Within the records that follow, find every line containing the string "computer". Copy those lines.

(STORED DATA begins)

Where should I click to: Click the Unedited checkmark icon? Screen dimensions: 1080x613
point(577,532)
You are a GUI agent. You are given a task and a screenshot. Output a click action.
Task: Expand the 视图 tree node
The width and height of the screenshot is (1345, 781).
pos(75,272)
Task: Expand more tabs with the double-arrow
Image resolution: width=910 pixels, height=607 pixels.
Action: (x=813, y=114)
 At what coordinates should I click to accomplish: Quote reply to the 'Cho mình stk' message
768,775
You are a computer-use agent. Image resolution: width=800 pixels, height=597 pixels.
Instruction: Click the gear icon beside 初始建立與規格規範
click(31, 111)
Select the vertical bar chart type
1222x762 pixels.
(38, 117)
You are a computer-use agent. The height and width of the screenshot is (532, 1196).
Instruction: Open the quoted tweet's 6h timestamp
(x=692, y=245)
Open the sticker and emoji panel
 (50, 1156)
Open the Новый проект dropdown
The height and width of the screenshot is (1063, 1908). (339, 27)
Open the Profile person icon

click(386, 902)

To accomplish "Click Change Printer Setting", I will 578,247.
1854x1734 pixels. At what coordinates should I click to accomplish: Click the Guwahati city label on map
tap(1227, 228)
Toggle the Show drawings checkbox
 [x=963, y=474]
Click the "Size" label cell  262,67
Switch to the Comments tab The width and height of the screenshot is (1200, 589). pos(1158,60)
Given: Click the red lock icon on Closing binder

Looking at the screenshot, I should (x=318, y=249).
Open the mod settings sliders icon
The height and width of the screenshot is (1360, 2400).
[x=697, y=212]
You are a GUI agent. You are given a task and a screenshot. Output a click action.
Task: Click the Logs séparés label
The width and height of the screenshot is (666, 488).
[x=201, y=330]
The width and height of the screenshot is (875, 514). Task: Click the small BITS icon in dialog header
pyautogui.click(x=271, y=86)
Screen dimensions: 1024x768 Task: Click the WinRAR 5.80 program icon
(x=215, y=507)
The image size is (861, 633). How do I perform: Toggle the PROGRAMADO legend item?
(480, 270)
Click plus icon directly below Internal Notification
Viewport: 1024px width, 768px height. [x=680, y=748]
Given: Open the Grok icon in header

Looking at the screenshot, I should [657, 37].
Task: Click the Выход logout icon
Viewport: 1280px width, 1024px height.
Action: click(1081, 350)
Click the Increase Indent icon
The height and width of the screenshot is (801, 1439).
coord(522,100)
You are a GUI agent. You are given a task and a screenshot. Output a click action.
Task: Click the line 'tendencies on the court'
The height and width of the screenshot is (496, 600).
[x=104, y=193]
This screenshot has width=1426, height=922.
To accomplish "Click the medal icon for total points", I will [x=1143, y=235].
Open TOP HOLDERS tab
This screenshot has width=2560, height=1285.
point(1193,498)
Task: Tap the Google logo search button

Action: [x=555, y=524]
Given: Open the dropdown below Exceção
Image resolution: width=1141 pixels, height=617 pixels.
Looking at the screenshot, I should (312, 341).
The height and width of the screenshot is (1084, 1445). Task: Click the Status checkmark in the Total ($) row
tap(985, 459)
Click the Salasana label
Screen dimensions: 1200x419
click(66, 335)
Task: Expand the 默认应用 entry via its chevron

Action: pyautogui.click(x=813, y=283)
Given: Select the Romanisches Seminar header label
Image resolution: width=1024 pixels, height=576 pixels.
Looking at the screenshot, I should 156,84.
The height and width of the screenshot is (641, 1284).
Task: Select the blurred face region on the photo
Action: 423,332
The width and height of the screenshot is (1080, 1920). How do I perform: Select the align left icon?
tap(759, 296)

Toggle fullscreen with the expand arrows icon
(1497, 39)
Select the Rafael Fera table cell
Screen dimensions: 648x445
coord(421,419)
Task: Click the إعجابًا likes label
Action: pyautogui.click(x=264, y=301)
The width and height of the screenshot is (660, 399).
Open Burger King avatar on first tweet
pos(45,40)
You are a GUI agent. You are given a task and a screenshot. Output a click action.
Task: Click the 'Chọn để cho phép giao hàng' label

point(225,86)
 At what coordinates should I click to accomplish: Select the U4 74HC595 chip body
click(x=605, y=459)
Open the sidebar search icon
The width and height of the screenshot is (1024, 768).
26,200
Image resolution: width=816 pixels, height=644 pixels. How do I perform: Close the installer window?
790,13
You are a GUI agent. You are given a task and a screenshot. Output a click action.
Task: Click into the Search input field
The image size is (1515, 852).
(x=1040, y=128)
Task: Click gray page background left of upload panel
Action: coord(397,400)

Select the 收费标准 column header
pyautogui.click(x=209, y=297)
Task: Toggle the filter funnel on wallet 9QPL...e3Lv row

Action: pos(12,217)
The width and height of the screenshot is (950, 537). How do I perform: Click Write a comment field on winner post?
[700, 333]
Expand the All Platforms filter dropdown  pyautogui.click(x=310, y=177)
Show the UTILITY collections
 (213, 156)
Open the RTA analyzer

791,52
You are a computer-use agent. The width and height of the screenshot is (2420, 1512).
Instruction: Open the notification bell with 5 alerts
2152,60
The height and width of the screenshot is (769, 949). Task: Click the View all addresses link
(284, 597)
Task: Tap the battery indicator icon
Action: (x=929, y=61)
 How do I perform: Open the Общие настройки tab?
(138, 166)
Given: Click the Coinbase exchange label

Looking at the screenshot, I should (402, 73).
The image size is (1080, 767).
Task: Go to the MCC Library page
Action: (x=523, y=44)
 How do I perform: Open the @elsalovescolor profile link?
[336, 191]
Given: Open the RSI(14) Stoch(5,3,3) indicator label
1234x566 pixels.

(STORED DATA ends)

● **WRITTEN REPLY**:
You are a computer-use agent. Image resolution: width=800 pixels, height=597 pixels.
You are a computer-use agent. The height and width of the screenshot is (532, 1196).
You are a computer-use agent. The width and height of the screenshot is (2420, 1512).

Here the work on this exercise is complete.